ABOUT THIS TASK:
Only an exact copy is wanted: the lines from the one holding "Task: Select the empty Outro telefone field" through the last line below, minus the pictures.

- - - - -

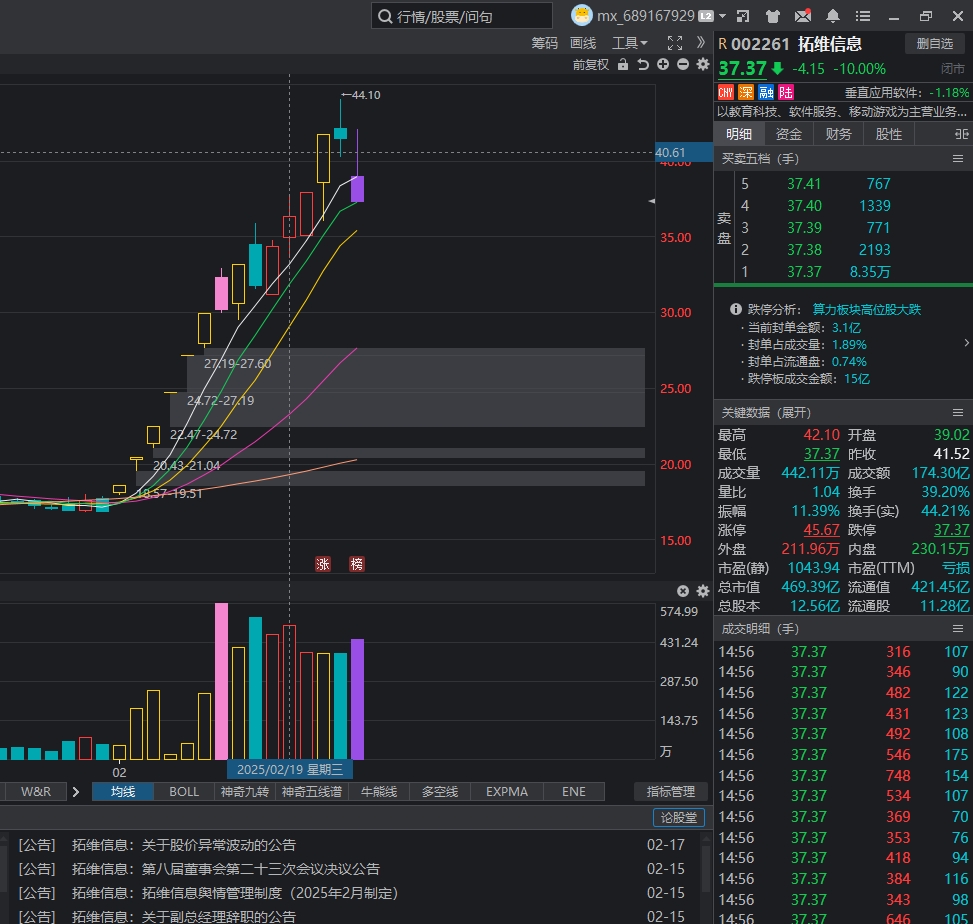Image resolution: width=973 pixels, height=924 pixels.
Task: Open the 工具 dropdown menu
Action: pos(629,43)
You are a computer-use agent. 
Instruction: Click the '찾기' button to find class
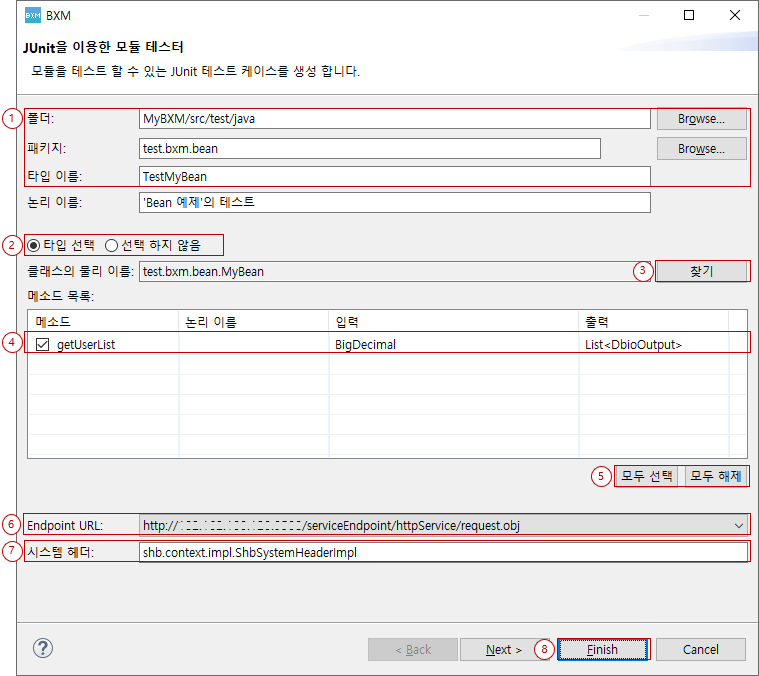click(x=701, y=271)
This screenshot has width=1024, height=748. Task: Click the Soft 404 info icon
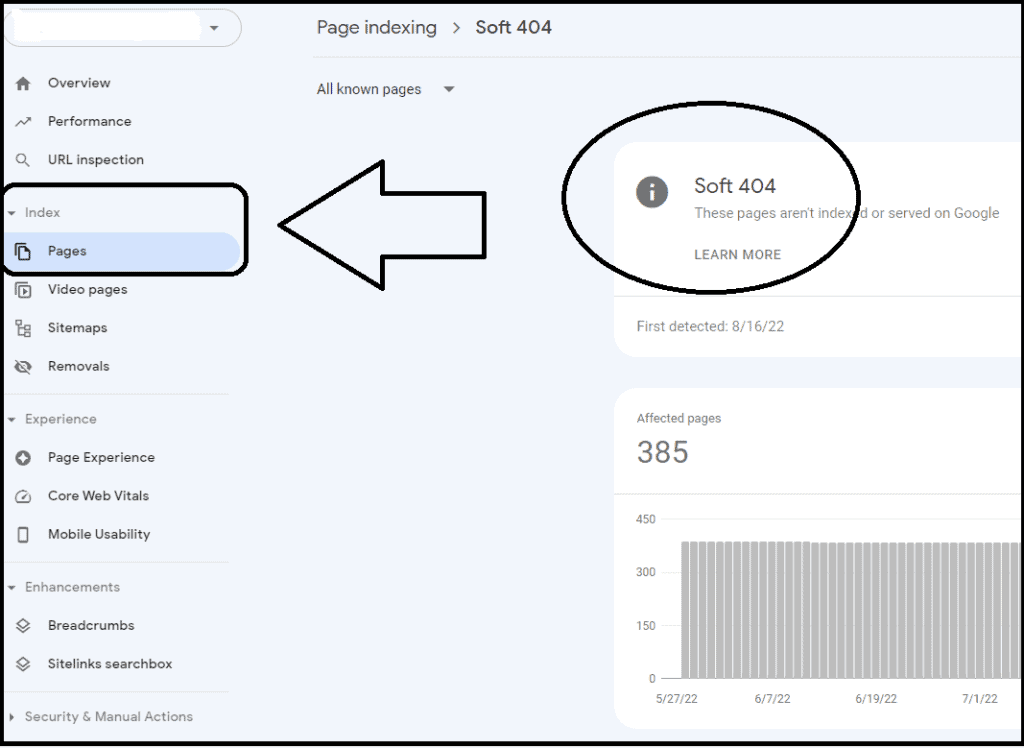[652, 192]
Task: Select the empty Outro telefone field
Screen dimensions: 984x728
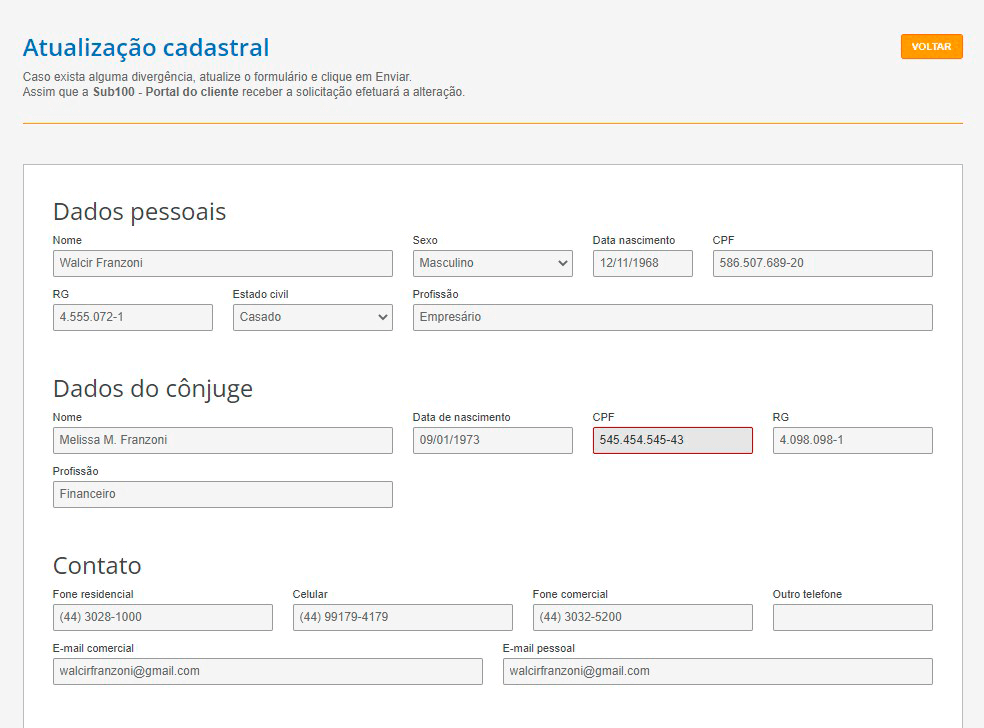Action: click(x=852, y=617)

- - - - -

WRITTEN REPLY:
Task: Select the empty Outro telefone field
Screen dimensions: 984x728
Action: click(x=852, y=617)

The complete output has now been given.